7 июня 1926 г.
Pologne, Ostróg n. Horyniem,
zamek Ks. Ostrogskich
L. Gomolicki.
Многоуважаемый,
дорогой
Альфред Людвигович!
Сегодня получил Ваше письмо и сегодня же спешу Вам ответить.
Письмо Ваше пришло весьма и весьма кстати: меня очень тронуло Ваше внимание, а Вы представить себе не можете, как иногда бывает тяжело одиночество и отсутствие моральной поддержки.
Недостатки формы своих стихов я теперь вижу. Но проистекали они оттого, что я не писал, а пел, как птичка Божия, придавая больше значения процессу, нежели его результатам. Да и трудно бывает рассчитать: иной раз подходишь во всеоружии искусства и мысли, и ничего не получается, а то пойдешь в поле или вскочишь ночью и набрасываешь каракулями на первом попавшемся клочке внезапно неизвестно откуда пришедшее, а потом получается лучшее из всего написанного. Теперь я смотрю проще, а одно время я серьезно считал, что это по наитию, а потому и исправлять ни в коем случае нельзя. Теперь же я пробую исправлять – и ничего.

Исходные данные:
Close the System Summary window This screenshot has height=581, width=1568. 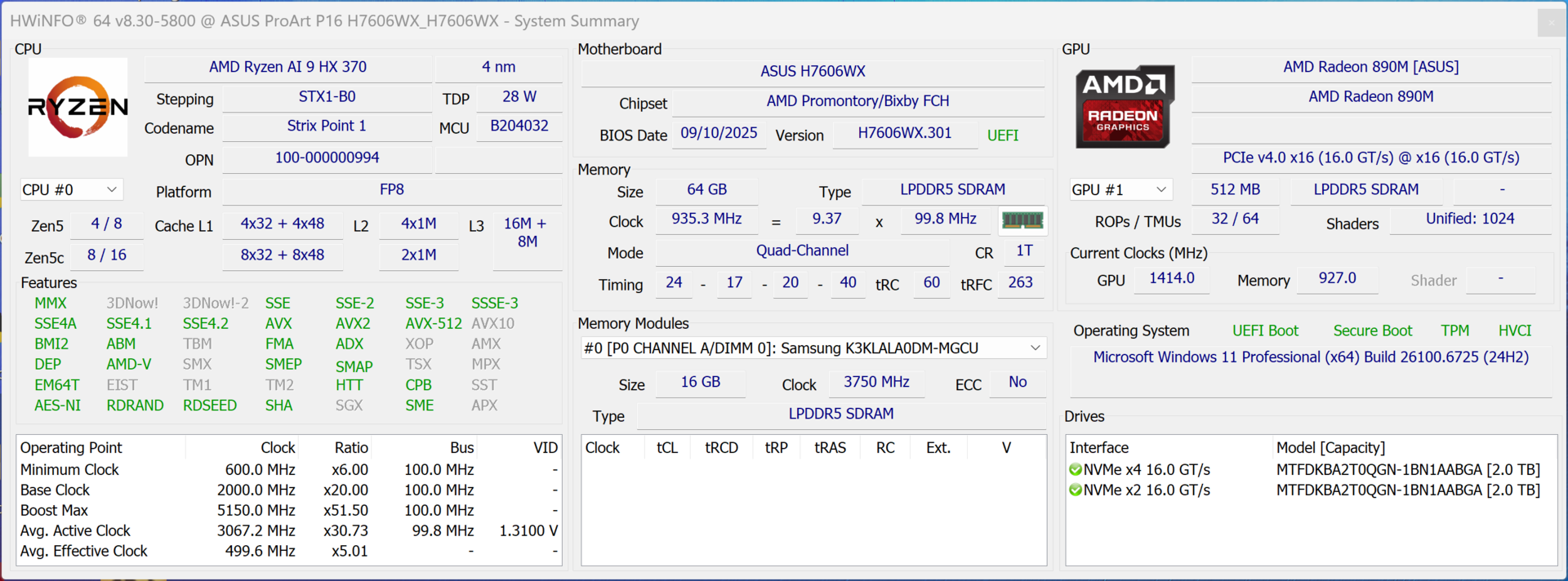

Задание: Замените «одиночество» на «уединение» во фрагменте письма, который начинается словами «Письмо Ваше пришло» и заканчивается словами «отсутствие моральной поддержки.», и перепишите этот фрагмент. Отвечайте, опираясь только на письмо.

Решение:
Письмо Ваше пришло весьма и весьма кстати: меня очень тронуло Ваше внимание, а Вы представить себе не можете, как иногда бывает тяжело уединение и отсутствие моральной поддержки.